Find the perfect handmade gift, vintage & on-trend clothes, unique jewelry, and more… lots more.




www.etsy.com










This item is unavailable - Etsy


Find the perfect handmade gift, vintage & on-trend clothes, unique jewelry, and more… lots more.




www.etsy.com


----------



## CGP (Sep 18, 2013)

jsharvey said:


> I love my WeatherTech mats, but are looking right about their advertising. This guy on Etsy has replacement emblems, with a ton of BMW options to choose from.


How cool is that. Thanks for the info. I would note that the OEM BMW mats I bought were exactly the same as the WeatherTec mats. The only difference was they came with a 5 series emblem.


----------



## jim.beam(er) (Apr 1, 2021)

I have a set of Smart liner mats for late Fall to late Spring Minnesota weather. They're as good as any WeatherTech mats I own. For the other 5 months of the year I have the Manicci Premium luxury mats in black with white diamond stitching. The Manicci mats are beautifully constructed, and fit like a glove.


----------



## rick47591 (Mar 17, 2017)

Eli Madero said:


> The Smartliners are awesome! I've got them in my Grand Cherokee and absolutely love them. they contour the floorboards perfectly and are super durable.


I have been using Weathertech for the last 12 years and love them. Upon reading about the Smartliner mats and since I had never heard of them, I surfed to their website to look at them. They look just like Weathertech. The only difference is the name in the logo. I'll stay with Weathertech.


----------



## rick47591 (Mar 17, 2017)

rick47591 said:


> I have been using Weathertech for the last 12 years and love them.
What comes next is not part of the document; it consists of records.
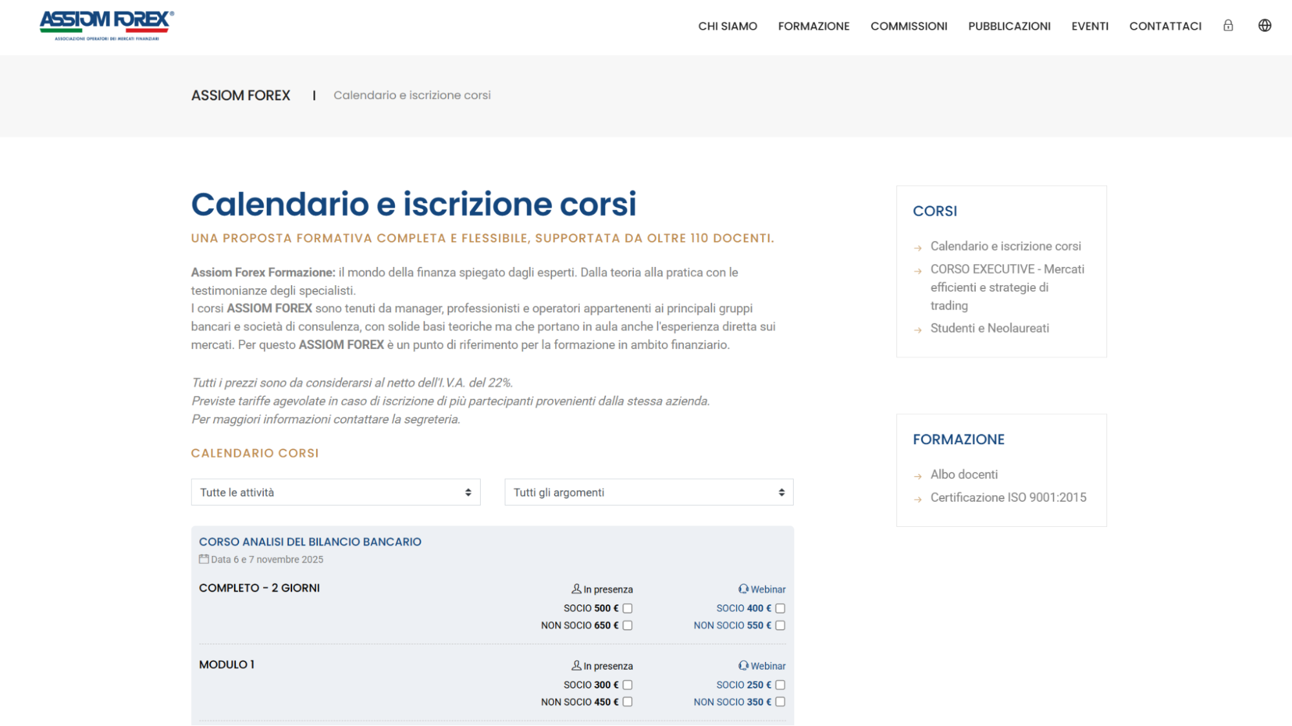1292x726 pixels.
Task: Click the globe language icon
Action: tap(1264, 26)
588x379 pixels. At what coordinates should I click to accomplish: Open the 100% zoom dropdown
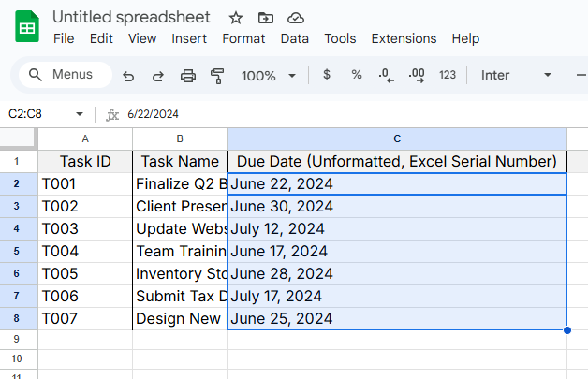[x=269, y=76]
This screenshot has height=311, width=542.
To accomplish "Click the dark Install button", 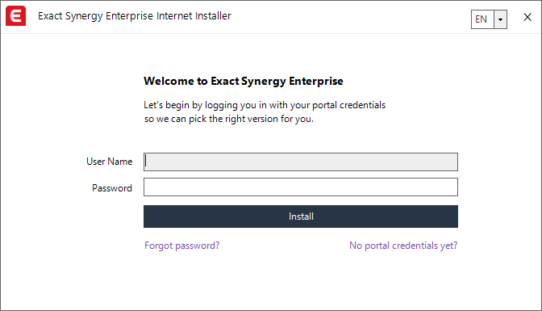I will [301, 216].
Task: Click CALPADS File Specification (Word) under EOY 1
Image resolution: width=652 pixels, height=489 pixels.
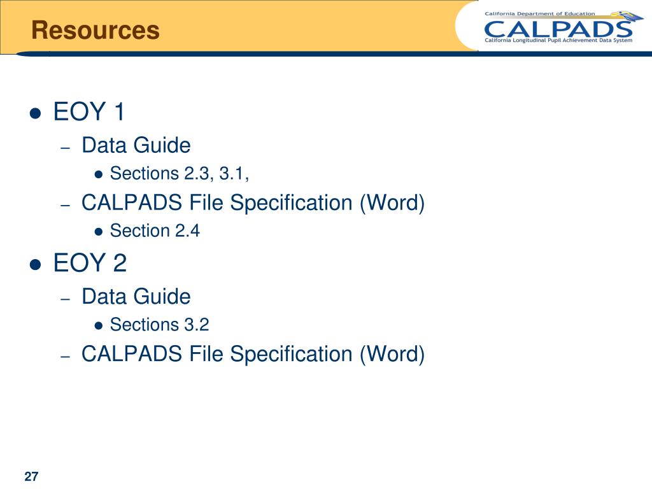Action: point(253,203)
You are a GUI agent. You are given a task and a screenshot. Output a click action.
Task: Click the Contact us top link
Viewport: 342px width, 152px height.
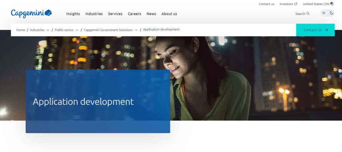tap(266, 4)
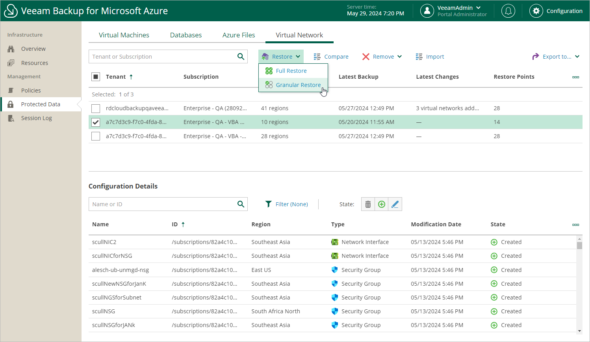This screenshot has width=590, height=342.
Task: Click the pencil state filter icon
Action: click(395, 204)
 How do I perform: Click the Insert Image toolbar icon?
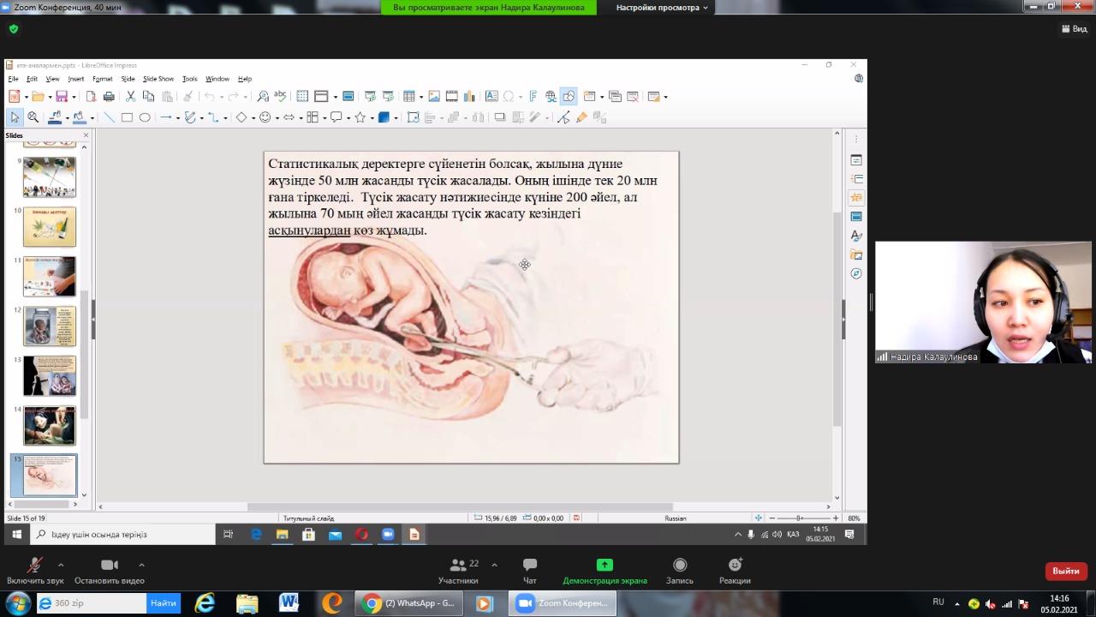click(x=433, y=97)
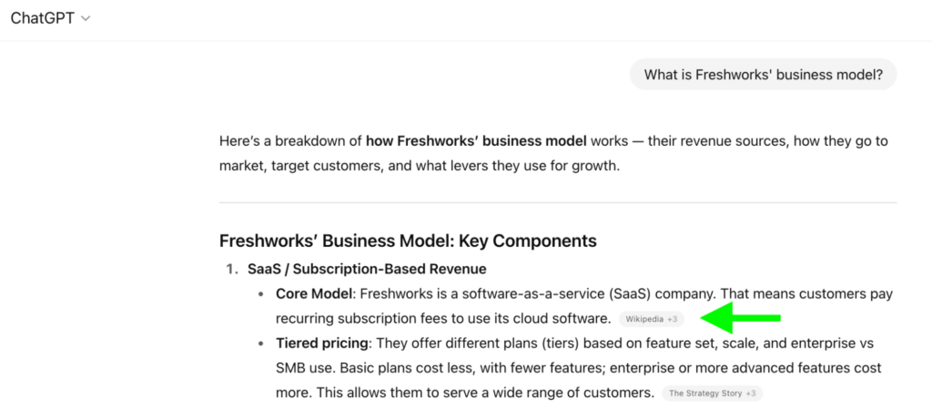Click the "Freshworks' Business Model: Key Components" heading
This screenshot has width=932, height=410.
(408, 241)
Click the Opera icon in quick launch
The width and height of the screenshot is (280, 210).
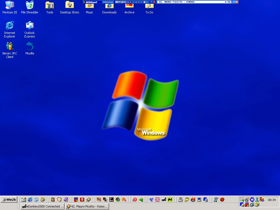135,200
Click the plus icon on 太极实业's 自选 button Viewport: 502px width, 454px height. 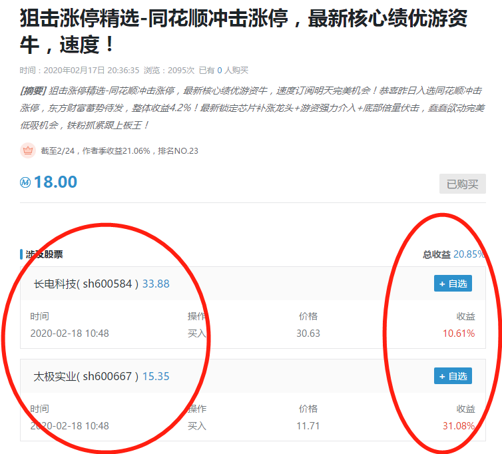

Upon reading about the Smartliner mats and since I had never heard of them, I surfed to their website to look at them. They look just like Weathertech. The only difference is the name in the logo. I'll stay with Weathertech.
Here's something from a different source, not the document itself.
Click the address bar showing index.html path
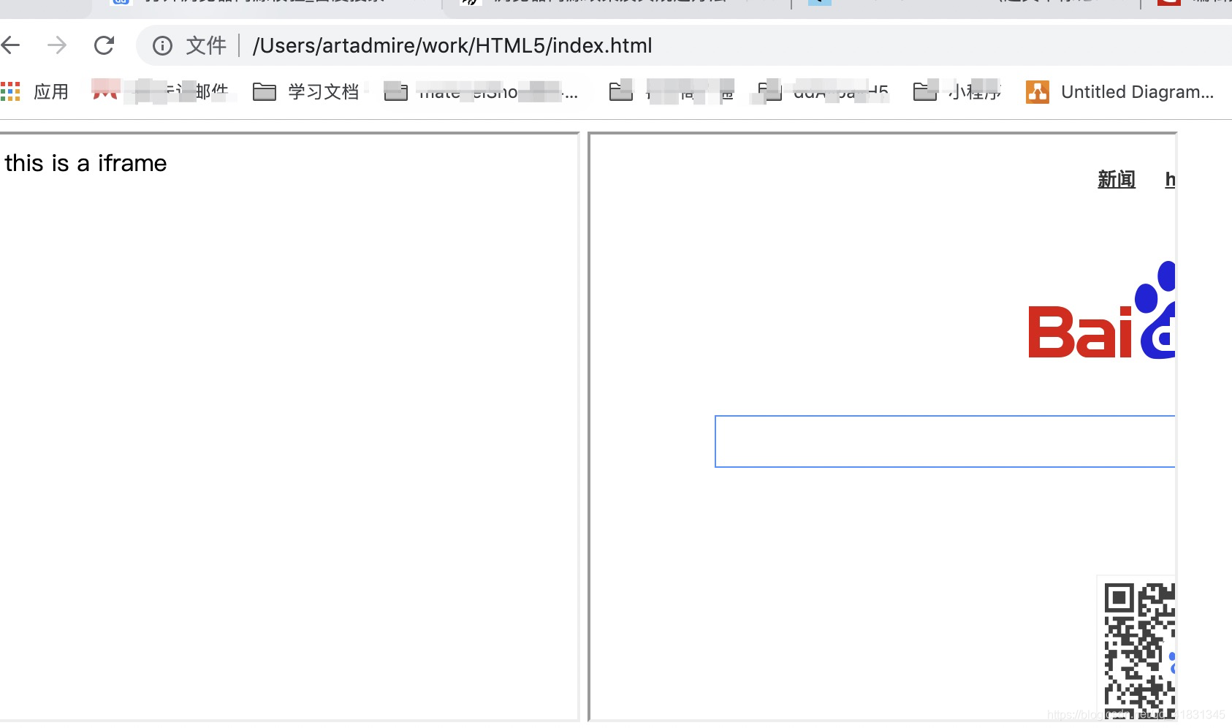 (453, 45)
Upon getting my weathertech mats, I tried to install them. I tried several times but they would not install. So I returned them. 

I later found out from weathertech that BMW floorliners are not consistent and the manufacturer of the floor mats have had to come up with multiple kits that would work due to the post on the insert not being long enough or too long or too wide.


----------



## Old Grouch (Jul 5, 2020)

I have a set of the rubber BMW OEM mats in my 2014 F07 that has 72k miles, and they still show virtually no wear, have nice deep channels to trap debris/water, and are held in place by factory velcro type attachments that twist lock through the carpet to the metal beneath.Might not be quite as flashy as some after market offerings, but they protect as well or better than any of them, and isn't that what really counts?


----------